(Data provided)
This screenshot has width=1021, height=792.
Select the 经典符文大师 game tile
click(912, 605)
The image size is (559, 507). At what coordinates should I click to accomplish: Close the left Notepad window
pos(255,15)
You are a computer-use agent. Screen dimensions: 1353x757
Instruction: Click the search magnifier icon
==
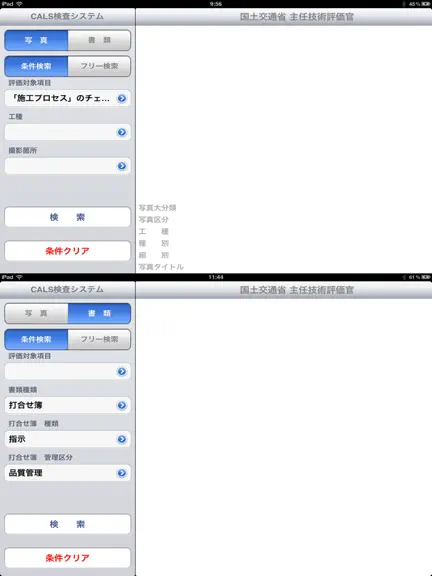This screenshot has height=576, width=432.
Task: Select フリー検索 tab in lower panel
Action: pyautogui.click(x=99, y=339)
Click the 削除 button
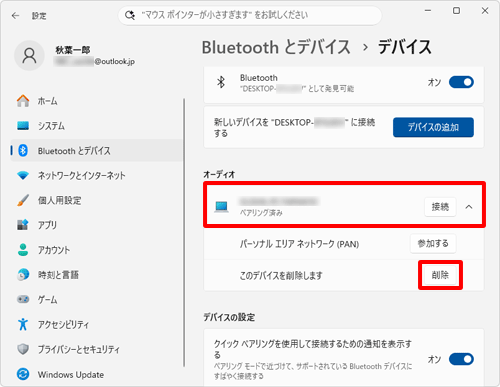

(What is needed) Above are the records. Print exactly, and only, the lines from the line with "This screenshot has width=1021, height=792." to the line with "Instruction: Click the search magnifier icon", both inclusive.

(Output below)
This screenshot has width=1021, height=792.
Select the 经典符文大师 game tile
click(912, 605)
The image size is (559, 507). At what coordinates should I click to accomplish: Close the left Notepad window
pos(255,15)
You are a computer-use agent. Screen dimensions: 1353x757
Instruction: Click the search magnifier icon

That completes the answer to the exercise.